### Exercise directions
Start at the line in the entries below that contains "This screenshot has width=717, height=403.", stop at the line that contains "Image resolution: width=402", and output exactly the lines in that span, both ends included.

Collected data
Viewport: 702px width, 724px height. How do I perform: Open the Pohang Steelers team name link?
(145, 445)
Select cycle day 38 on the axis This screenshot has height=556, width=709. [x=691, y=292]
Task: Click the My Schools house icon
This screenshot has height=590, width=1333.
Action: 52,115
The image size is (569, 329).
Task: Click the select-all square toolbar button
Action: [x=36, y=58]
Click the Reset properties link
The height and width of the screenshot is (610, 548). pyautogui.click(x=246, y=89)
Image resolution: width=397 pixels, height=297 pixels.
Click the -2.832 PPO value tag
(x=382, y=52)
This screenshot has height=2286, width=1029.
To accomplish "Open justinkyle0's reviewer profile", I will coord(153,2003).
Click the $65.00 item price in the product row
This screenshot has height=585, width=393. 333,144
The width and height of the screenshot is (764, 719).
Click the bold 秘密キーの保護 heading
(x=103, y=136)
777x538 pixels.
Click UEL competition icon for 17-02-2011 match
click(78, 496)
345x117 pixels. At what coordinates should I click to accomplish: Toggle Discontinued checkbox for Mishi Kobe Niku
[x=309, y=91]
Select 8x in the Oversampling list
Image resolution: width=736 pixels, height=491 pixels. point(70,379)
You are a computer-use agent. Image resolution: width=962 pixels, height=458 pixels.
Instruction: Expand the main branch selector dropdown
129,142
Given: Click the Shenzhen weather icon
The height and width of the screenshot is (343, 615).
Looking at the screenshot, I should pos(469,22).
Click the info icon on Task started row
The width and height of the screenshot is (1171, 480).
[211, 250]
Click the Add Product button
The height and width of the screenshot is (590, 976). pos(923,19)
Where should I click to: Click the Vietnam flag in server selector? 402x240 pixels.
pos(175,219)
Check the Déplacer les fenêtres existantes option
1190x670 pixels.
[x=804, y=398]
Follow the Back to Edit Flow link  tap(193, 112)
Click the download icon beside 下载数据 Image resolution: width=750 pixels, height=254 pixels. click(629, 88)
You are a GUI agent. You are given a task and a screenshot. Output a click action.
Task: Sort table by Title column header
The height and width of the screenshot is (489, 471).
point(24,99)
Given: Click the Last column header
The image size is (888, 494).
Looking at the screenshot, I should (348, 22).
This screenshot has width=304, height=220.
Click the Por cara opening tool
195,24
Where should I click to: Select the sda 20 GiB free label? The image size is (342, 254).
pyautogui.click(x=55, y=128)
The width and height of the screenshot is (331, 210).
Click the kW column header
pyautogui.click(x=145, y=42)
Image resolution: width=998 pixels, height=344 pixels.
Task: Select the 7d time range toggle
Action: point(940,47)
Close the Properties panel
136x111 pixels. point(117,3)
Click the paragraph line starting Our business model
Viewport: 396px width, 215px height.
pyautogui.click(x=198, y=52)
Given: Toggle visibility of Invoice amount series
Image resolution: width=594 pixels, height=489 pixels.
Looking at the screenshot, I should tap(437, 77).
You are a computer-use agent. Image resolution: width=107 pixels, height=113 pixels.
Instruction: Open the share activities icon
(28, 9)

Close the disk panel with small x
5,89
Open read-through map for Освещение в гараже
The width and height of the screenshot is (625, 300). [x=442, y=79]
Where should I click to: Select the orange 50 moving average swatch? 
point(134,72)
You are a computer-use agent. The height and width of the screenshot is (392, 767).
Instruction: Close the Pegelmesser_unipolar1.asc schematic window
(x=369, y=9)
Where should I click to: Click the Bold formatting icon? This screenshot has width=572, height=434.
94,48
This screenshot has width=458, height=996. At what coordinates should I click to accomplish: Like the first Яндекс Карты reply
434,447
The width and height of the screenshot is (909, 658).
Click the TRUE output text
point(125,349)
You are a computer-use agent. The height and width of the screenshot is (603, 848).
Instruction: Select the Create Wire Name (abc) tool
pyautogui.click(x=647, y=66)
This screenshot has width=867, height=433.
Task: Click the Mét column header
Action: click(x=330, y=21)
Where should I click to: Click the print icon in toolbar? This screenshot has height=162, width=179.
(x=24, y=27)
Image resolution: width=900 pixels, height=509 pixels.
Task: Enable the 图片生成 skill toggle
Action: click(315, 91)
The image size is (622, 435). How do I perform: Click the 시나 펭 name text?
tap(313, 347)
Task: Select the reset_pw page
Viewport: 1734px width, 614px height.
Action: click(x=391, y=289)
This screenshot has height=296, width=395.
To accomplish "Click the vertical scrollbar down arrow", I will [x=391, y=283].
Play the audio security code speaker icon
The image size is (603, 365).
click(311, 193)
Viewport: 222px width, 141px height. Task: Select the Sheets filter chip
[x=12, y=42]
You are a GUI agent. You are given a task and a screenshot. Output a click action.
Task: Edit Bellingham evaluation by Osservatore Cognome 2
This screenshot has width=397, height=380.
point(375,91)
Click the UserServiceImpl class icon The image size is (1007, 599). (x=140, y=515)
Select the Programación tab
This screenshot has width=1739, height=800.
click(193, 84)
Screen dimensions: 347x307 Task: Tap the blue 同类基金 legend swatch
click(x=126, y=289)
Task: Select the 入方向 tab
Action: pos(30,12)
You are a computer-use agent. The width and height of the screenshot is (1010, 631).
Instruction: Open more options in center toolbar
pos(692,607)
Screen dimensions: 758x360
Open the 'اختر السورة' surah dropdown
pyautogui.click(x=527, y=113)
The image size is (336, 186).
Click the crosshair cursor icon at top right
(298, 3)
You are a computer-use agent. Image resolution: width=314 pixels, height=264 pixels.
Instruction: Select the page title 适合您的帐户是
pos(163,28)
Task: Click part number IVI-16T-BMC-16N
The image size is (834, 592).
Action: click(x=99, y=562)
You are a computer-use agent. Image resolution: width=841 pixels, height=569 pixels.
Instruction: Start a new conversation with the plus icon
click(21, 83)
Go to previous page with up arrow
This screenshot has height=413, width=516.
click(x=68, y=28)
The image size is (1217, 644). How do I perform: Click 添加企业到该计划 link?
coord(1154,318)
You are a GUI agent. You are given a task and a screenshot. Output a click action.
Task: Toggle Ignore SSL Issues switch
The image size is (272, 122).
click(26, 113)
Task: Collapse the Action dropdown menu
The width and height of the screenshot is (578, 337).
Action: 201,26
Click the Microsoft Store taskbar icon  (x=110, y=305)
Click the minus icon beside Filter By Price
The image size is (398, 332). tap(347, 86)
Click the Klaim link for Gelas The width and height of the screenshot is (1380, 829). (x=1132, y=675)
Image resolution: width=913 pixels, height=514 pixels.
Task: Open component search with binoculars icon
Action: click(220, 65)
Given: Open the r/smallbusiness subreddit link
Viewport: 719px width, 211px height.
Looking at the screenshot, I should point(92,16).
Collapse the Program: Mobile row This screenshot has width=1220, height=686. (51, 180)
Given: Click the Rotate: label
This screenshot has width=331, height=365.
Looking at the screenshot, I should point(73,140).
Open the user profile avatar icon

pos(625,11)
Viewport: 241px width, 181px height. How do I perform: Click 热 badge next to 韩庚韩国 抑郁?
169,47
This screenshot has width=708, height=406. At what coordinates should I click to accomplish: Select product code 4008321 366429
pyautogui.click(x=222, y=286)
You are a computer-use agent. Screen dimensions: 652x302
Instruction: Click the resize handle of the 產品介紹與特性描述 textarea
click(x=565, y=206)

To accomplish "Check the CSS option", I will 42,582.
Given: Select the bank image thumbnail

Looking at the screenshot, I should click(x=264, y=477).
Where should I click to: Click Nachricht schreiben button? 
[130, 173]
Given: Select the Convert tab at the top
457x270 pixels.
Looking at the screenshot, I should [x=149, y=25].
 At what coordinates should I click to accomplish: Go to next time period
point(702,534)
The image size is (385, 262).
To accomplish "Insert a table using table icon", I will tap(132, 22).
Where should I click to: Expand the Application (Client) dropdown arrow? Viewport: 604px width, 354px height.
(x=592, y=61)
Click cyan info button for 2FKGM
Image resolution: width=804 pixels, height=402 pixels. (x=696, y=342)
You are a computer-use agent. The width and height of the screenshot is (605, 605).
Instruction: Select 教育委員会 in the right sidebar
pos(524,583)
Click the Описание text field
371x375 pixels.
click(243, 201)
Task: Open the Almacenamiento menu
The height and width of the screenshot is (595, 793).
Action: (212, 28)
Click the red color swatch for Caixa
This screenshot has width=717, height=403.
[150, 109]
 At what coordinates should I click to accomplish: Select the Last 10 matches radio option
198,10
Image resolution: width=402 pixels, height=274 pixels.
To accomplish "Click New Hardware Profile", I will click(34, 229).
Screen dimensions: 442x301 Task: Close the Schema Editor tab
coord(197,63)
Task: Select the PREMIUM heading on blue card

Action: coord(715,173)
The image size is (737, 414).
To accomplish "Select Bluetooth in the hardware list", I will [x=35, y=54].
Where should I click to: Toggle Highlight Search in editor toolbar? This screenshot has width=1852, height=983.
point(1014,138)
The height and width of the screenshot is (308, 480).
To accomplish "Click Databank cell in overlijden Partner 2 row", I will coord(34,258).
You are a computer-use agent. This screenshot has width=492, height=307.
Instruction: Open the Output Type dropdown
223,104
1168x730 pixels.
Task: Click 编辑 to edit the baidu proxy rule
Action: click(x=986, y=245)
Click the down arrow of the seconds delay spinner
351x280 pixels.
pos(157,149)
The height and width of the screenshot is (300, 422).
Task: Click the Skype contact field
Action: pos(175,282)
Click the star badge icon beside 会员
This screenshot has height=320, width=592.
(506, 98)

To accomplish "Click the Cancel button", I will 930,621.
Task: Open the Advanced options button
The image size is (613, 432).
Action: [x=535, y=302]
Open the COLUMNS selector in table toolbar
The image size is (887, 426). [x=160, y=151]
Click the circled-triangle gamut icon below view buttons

### Reply
This screenshot has width=717, height=403.
[150, 109]
 At what coordinates should I click to accomplish: Select the Last 10 matches radio option
198,10
Image resolution: width=402 pixels, height=274 pixels.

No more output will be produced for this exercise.